El dominico francés Andrés de Longjumeau partió a la corte del kan en 1249 con la misión de negociar la alianza del Imperio mongol contra los musulmanes de Siria. Dos años después, describió a su rey, Luis IX, los pormenores de su aventura y le refirió las disputas que, unas décadas atrás, había mantenido Gengis Kan con el rey cristiano Preste Juan.
Marco Polo profundizó en ese enfrentamiento en el Libro de las Maravillas del Mundo, donde el Preste Juan asumía los rasgos del señor feudal de los tártaros Unc Can. No obstante, otros autores variaron las coordenadas geográficas y temporales del personaje, que durante la Edad Media pareció dotado del don de la ubicuidad.
Así, hasta que empezó a agotarse el mito allá por el siglo XVI, este legendario soberano reinó también sobre Etiopía y la India, confusión geográfica que se remonta a Herodoto y que, para el profesor Grant Parker, tendría que ver con la conexión de ambos países con el océano Índico.
Siempre, eso sí, con identidades mudables, que se adaptaban a las necesidades o los caprichos de sus hacedores, fueran estos el misionero Giovanni da Pian del Carpine o el fraile franciscano Rubruquis, Odorico de Pordenone o Pero Tafur.

El Preste Juan como emperador de Etiopía, entronizado sobre un mapa del África oriental en un atlas para la reina María I de Inglaterra
En este sentido, algunos especialistas lo han relacionado con el príncipe protomongol Yelü Dashi, héroe de la batalla de Qatwān (1141), que puso contra las cuerdas al Imperio selyúcida del sultán Mu‘izz al-dīn Sanjar; pero también con el monarca de Etiopía, según la hipótesis africana del historiador rumano Constantin Marinescu; o, de acuerdo con el filólogo italiano Leonardo Olschki, con una simple alegoría que no cabría emplazar en ningún mapa físico.
Historia de dos ciudades
Porque, más allá de esos poco verosímiles relatos, el Preste Juan fue un símbolo. Un símbolo del poder de Dios y la universalidad de la Iglesia en un clima marcado por las guerras en Tierra Santa. Su primera mención data de 1145, en el libro VII de la Chronica sive historia de duabus civitatibus (“Crónica o historia de las dos ciudades”), obra del obispo alemán Otón de Frisinga.
En sus notas, Otón cede la palabra al obispo Hugo de Gabala, quien, en Roma, narra que el “rex et sacerdos” Juan había combatido a los samiardos, dos reyes hermanos que gobernaban sobre persas y medos. Tras conquistar su capital, Ecbatana, el presbítero (pues no otra cosa significa “preste”) Juan quiso ayudar a la Iglesia de Jerusalén, pero la falta de medios lo obligó a volver a su tierra.

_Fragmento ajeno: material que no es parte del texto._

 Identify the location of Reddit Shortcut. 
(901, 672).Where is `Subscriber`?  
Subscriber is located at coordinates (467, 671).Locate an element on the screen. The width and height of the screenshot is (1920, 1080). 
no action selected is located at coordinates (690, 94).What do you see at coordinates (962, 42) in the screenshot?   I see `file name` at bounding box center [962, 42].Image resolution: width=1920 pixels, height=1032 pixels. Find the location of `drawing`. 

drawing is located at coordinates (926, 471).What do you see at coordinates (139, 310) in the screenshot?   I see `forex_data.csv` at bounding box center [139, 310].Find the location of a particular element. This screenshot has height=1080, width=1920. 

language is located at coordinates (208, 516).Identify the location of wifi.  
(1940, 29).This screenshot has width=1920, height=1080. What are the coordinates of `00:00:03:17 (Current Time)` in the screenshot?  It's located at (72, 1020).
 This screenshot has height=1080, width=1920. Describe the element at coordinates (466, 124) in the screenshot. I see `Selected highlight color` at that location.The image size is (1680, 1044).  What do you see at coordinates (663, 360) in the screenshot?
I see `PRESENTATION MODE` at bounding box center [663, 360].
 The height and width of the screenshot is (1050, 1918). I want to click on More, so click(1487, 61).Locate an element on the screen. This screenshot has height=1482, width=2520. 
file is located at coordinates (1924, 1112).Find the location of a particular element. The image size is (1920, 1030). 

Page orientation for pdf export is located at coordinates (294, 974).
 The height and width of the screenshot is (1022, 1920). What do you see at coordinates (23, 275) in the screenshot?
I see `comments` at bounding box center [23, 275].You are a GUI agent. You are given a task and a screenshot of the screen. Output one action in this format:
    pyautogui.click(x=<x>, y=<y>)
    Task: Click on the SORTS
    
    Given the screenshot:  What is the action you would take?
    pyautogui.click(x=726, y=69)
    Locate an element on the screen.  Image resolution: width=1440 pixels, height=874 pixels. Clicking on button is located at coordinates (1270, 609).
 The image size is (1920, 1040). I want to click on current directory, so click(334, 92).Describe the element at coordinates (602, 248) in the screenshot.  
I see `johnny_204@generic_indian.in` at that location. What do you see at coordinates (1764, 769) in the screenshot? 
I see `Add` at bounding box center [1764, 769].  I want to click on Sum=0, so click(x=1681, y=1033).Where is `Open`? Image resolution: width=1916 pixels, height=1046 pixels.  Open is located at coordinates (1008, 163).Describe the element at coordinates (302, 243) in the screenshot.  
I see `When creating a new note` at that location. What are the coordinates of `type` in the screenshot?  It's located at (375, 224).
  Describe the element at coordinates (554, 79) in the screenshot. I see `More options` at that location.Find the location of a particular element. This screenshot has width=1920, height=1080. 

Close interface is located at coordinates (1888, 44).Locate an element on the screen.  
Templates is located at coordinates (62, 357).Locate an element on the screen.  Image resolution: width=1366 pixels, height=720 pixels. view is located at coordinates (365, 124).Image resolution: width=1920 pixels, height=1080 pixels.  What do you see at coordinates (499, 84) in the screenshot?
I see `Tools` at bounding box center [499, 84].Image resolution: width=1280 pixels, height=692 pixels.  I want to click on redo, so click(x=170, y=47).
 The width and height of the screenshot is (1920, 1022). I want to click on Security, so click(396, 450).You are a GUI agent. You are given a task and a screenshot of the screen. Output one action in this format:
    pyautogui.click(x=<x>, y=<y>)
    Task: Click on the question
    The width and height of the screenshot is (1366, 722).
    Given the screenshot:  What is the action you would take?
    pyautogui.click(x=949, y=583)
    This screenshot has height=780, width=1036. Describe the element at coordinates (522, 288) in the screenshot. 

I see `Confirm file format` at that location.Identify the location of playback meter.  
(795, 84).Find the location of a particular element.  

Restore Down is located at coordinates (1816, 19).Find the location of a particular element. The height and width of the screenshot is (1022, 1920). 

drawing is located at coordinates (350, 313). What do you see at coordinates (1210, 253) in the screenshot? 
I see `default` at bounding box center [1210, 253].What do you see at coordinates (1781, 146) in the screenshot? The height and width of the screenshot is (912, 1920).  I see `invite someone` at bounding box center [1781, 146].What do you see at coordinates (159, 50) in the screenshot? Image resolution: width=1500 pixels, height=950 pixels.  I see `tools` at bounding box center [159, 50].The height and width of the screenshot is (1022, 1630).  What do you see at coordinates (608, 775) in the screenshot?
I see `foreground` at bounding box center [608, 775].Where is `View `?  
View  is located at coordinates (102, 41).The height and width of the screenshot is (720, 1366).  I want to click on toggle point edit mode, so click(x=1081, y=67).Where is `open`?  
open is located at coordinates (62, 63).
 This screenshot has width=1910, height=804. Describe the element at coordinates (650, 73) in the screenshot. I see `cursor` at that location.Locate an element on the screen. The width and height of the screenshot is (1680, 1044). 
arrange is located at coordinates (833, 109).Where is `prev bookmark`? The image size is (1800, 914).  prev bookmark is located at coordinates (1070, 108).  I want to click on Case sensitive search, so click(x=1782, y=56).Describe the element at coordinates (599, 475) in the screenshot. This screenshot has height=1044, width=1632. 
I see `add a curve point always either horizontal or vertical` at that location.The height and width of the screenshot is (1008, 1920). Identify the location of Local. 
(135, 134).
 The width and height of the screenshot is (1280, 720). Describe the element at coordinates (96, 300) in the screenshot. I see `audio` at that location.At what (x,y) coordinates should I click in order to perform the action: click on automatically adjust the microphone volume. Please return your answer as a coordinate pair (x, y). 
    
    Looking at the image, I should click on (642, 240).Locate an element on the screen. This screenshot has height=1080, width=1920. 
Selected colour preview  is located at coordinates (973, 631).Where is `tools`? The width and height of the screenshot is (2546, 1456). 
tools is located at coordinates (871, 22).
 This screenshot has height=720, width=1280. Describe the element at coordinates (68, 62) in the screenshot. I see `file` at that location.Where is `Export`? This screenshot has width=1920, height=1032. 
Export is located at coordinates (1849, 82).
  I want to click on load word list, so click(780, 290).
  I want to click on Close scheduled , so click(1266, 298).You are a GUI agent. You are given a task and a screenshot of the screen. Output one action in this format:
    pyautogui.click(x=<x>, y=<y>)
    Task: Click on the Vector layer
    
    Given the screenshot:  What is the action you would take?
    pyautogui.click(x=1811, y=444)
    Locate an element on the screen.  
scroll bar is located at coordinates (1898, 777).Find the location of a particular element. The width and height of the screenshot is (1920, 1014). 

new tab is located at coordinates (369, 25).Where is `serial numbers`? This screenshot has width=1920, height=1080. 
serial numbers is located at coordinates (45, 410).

Aquel adalid de la cristiandad, que, según Otón de Frisinga, vivía en algún lugar indeterminado del Lejano Oriente, más allá de Persia y Armenia, y simpatizaba con el nestorianismo –consistente en la creencia en un Cristo humano y otro divino–, hizo acto de presencia solo un año después de que el primer Estado fundado por los cruzados, Edesa, cayera en manos de los turcos. De este modo, su arrojo podría entenderse casi como una arenga militar, mientras el papa Eugenio III sopesaba la idea de lanzar una segunda cruzada, que, en efecto, comenzó en 1147.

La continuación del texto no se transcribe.